The Cavalier daily Friday, October 30, 1970 | ||
Senator Tags Busing 'Artificial Balance'
By Ann Brown
Cavalier Daily Staff Writer
Amid balloons, bunting, and
placard-carrying Byrd girls and to the
tune of "Stars and Stripes Forever,"
Senator Harry F. Byrd Jr. Tuesday night
called for a constitutional amendment to
limit the service of federal judges.
"Some judges don't interpret the
laws," the incumbent senatorial candidate
told the capacity crowd in the Lane High
School Auditorium. "They make the
laws."
'Artificial Balance'
He said that an example of this
judiciary tendency is the "busing of
children across towns to achieve an
artificial racial balance."
"Every man has the right to send his
child to the school nearest his home," he
added.
Singling out one of his opponents
without naming him, Mr. Byrd said, "His
solution for everything is to spend the
taxpayers' money...One thing our Senate does
not need is more free-spending liberals."
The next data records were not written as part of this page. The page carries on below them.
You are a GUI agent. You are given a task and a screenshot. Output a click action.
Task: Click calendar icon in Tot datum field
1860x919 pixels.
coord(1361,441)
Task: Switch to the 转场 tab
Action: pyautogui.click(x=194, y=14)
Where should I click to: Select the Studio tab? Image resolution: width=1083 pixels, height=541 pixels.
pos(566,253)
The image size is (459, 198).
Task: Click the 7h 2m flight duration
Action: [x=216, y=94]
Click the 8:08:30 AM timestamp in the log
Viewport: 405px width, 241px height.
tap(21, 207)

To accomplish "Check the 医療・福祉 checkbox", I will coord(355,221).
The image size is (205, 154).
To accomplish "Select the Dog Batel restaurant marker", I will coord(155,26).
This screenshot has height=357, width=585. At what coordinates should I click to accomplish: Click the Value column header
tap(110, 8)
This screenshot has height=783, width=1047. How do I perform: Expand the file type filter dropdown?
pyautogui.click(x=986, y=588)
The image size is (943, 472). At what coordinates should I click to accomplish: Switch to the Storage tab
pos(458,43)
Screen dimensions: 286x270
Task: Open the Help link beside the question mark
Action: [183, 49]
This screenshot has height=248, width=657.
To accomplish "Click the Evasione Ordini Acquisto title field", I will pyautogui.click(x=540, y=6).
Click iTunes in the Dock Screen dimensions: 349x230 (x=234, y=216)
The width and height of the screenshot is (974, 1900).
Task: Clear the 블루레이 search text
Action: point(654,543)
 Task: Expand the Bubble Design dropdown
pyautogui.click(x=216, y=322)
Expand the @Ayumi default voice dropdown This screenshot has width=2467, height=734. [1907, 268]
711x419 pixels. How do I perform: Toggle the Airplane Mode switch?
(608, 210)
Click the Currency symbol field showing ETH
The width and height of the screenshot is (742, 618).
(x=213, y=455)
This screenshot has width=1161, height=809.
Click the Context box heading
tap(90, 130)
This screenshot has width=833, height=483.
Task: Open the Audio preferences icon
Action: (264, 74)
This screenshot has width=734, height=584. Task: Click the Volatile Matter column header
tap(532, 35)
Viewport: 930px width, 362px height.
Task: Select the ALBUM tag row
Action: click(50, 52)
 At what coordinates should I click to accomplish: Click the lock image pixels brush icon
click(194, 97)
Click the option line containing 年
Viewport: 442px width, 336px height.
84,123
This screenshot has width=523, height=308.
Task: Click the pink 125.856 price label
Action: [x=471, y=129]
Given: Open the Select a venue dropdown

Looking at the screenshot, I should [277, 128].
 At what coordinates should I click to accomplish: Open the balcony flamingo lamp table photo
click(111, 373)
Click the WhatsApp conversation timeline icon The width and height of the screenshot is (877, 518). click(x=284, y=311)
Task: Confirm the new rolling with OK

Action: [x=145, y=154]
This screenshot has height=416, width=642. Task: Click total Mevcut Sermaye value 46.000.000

Concerning the third candidate, Mr. Byrd
stated that "he thinks I should support
President Nixon 100 per cent...Who needs a
legislative body which will just be a rubber
stamp for the administration's programs?" He
mentioned that he had supported the President
in sending a strict constructionalist to the
Supreme Court, his program for phasing out
the Vietnam War, and the ABM program.
Mr. Byrd called his campaign a "crusade for
the rights of the individual American citizen,"
adding that "the time has come to take the
handcuffs off the police and put them where
they belong."
"On the radical fringes of our society we
hear a lot about the right [of free expression],"
he stated. "Radicals seem to think they
invented it; but when the chips are down they
want that right only for themselves."
"When they start to interfere with our right
to speak our piece for our country," he added,
"then they must be stopped."
On the subject of campus unrest, Mr. Byrd
commented that "the great majority of
students want an education and want to go into
useful professions. They have aright to carry on
their studies in an atmosphere free of violence."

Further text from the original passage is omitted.